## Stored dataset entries
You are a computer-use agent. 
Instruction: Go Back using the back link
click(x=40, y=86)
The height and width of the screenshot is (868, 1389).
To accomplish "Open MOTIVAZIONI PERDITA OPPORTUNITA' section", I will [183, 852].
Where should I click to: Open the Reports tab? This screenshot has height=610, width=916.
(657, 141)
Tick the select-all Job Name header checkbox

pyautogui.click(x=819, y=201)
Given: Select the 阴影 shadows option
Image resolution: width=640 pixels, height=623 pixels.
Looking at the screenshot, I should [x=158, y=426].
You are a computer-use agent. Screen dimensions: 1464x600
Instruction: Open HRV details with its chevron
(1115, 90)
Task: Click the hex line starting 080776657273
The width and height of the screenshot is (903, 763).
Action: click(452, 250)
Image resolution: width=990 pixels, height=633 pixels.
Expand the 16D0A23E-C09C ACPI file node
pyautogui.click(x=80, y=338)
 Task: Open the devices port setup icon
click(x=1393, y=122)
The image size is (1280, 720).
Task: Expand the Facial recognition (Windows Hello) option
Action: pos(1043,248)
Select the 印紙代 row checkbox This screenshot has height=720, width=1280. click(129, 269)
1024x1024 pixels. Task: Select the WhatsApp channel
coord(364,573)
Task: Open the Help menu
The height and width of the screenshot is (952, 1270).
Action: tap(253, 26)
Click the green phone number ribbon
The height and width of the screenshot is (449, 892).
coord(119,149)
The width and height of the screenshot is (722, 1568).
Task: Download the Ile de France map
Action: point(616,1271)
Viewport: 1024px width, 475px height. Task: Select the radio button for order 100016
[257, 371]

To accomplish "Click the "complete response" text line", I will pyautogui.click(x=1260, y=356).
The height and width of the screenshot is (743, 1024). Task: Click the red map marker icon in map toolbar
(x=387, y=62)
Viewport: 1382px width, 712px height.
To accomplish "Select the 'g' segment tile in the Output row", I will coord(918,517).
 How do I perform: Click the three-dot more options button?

## Problem to work on
Turn the entries from the line containing "Select the 印紙代" through the line containing "coord(364,573)" into a numbered list, leaving out any blank lines.

## Response to this exercise
1. Select the 印紙代 row checkbox This screenshot has height=720, width=1280. click(129, 269)
2. 1024x1024 pixels. Task: Select the WhatsApp channel
3. coord(364,573)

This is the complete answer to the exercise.